Each of these points is a longer distance away from the center $O$, therefore, by $v_i=\omega R_i$, the points on the block that are furthest from $O$ move faster, and thus have greater speed.
Now, if you suddenly imagine that no forces act on the block (i.e. it suddenly teleports into a vacuum), then, you realize that since some parts of the block move slower and some move faster, the block will be rotating. In other words, it would have gained rotational kinetic energy about its CoM.
However, if the dimensions of the block are assumed to be very small (such that $I_G\to 0$, then one can neglect this rotation).
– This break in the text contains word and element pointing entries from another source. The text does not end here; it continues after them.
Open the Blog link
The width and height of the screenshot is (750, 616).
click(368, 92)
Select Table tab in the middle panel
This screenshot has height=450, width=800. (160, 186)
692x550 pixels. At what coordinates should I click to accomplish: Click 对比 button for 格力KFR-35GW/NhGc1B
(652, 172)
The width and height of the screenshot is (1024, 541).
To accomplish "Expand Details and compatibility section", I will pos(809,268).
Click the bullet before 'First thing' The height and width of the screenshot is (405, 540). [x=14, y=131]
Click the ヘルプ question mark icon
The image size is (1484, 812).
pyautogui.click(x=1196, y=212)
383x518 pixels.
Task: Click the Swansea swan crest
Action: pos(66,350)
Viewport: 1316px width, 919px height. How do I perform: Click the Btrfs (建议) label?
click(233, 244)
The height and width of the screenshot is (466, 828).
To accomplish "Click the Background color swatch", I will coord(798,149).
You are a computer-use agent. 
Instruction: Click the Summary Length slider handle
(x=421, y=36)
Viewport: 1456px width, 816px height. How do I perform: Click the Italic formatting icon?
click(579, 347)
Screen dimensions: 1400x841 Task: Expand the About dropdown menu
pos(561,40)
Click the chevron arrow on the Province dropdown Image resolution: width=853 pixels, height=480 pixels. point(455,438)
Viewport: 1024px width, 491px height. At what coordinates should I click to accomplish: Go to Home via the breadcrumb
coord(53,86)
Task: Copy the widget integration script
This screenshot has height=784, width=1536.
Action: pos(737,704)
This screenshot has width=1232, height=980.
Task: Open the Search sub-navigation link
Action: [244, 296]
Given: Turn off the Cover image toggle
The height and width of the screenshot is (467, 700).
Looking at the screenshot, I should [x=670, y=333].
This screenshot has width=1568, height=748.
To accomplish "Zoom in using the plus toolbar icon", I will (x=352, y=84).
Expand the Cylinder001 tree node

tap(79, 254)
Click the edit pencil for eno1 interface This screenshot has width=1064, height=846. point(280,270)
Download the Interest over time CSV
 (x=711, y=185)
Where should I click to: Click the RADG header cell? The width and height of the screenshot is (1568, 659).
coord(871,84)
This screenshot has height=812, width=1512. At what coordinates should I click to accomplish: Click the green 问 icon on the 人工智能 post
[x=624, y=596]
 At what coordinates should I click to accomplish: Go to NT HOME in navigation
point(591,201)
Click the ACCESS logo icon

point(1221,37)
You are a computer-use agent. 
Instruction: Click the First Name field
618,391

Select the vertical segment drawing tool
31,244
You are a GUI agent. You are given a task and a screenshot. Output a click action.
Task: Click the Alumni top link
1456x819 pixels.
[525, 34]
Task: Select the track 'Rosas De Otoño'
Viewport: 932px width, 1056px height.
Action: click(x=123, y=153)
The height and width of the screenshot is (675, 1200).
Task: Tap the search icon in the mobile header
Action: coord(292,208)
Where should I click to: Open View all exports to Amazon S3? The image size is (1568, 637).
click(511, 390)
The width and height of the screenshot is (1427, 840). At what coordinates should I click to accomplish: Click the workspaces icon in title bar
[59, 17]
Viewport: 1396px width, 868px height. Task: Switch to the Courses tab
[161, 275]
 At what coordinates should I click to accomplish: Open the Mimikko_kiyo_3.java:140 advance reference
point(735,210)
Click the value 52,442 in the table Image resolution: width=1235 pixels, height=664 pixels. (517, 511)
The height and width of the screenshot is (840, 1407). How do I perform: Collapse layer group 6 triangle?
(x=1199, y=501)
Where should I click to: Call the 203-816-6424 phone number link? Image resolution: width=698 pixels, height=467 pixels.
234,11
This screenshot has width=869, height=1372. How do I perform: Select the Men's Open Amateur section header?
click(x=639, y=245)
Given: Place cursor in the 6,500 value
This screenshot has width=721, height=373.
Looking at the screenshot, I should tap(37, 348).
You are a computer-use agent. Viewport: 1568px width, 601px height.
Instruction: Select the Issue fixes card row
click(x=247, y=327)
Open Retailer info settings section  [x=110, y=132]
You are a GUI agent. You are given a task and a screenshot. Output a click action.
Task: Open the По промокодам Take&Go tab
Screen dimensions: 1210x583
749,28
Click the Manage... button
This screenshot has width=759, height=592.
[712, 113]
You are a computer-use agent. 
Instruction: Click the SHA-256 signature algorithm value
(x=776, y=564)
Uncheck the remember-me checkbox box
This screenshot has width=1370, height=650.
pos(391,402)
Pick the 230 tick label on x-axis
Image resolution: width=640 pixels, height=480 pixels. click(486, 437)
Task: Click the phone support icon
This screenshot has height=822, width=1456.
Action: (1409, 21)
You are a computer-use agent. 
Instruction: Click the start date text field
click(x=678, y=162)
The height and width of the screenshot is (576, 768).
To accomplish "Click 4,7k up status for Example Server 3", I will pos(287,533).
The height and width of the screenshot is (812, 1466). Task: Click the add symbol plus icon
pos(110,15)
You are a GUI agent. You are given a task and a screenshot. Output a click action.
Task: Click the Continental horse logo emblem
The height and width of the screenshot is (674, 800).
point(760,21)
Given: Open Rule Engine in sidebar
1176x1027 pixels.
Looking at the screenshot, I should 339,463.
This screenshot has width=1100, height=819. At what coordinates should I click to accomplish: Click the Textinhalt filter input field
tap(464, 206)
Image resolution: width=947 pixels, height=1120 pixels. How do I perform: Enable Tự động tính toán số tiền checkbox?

This is often assumed in entry-level physics courses.
With friction, this can get even more interesting -- if we had a ball, it would begin rotating about its center due to friction (as is the case with rolling on an incline).
This is also worth pointing out: make sure to not double count your kinetic energy.

Finally, back to your conservation of energy question: yes, for non point-like objects following a curved path (e.g. if their orientation changes) they would have gained some amount of rotational kinetic energy.